Anigian et al910 show that difference in timing of prophylaxis did not affect their complication rate, and they debate the effectiveness for prophylaxis in clean cases. Hsu et al analyzed the studies looking at breast and other elective surgery—despite the use of implants and nipple contamination risk, there was a minimal difference in SSI in breast augmentations when antibiotic prophylaxis was used (0%–0.7%); however, in clean-contaminated cases such as rhinoplasty, there was a significant difference between prophylactic and nonprophylactic group (0%–8.9%).26 A study by Landes et al36 showed that despite widespread use of prophylaxis by plastic surgeons, SSI rates were still present and considered significant—9.3% of 335 procedures.

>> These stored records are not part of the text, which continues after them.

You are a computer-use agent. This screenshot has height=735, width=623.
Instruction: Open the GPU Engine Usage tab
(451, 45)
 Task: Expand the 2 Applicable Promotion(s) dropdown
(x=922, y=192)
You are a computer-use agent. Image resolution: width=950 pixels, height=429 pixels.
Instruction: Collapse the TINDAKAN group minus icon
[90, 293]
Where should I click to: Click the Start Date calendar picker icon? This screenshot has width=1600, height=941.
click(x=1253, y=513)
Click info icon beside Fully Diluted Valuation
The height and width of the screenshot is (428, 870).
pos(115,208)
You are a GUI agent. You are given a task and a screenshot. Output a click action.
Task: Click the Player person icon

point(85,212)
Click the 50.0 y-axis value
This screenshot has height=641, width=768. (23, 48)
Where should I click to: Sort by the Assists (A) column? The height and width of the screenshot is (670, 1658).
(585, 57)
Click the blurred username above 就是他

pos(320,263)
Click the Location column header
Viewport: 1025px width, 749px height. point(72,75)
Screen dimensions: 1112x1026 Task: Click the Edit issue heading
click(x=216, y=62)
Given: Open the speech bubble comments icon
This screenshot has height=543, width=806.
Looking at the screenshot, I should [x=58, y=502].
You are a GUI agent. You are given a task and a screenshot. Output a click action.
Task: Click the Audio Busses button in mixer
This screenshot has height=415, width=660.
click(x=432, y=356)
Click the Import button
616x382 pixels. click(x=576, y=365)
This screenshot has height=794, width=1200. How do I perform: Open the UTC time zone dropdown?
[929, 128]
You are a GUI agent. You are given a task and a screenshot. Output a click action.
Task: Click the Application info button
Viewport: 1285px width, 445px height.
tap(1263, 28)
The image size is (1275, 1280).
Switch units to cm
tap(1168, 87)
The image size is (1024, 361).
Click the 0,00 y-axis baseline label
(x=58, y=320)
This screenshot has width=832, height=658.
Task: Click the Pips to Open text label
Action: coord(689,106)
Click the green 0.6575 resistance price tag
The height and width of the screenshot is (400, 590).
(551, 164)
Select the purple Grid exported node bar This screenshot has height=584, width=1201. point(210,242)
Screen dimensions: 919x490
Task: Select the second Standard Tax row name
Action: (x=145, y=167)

Our facility continues using the Centers for Disease Control and Prevention-recommended options and doses for antibiotic prophylaxis.1 Through records and codes, Centers for Medicare and Medicaid Services quality indicators show that smaller office-based suites and ambulatory surgical centers perform better than hospitals9,10; yet do not provide adequate information or basis to compare elective aesthetic surgery infection rates. Even national databases that include cosmetic surgery data, such as the National Surgical Quality Improvement Program or Tracking Operations and Outcomes for Plastic Surgeons, are still difficult to analyze because certain variables are unsearchable, are unspecific input narrows specificity by procedure, and can include subjective details during input.14,15 The average dose to incision time was 15 minutes. This is less than hospitals, which normally do 30 minutes to 1 hour. It is a reflection of operating room efficiency and may require modification if data become available that identify more ideal timing. Modification may include administration of prophylaxis in holding, rather than intraoperatively. Patient care is shifting from inpatient hospital settings to ambulatory outpatient settings, and accreditation services require evidence of adherence to safety guidelines. Patients in general are concerned with infection rates; studies such as these allow patients to make educated choices.
The average antibiotic administration to cut time was 15.095 minutes, closer to incision time than some comparisons and within the recommended range of 1 hour. Perioperative administration times of a single-dose antibiotic were recorded in 96% of the cases examined, although no infections resulted from the 4% of cases in which perioperative antibiotic times were not recorded or within an hour of incision. This suggests that a controllable comparison of prophylaxis compliance was statistically better than national rates. It also suggests that our facility’s compliance is higher, yet statistically equal to a local hospital, with the same team environment, when protocols are in place, and that a culture of safety is possible in an office-based surgical suite. Of the 277 surgeries analyzed, the SSI rate was 0.36%. This is significantly less than the national average SSI rate of 1.9% and the national plastic surgery rate of 3.675%, but not different than the local hospital’s plastic surgery rate of 0.24%. This shows that an accredited office-based suite following appropriate guidelines can meet or exceed expectations for patient safety.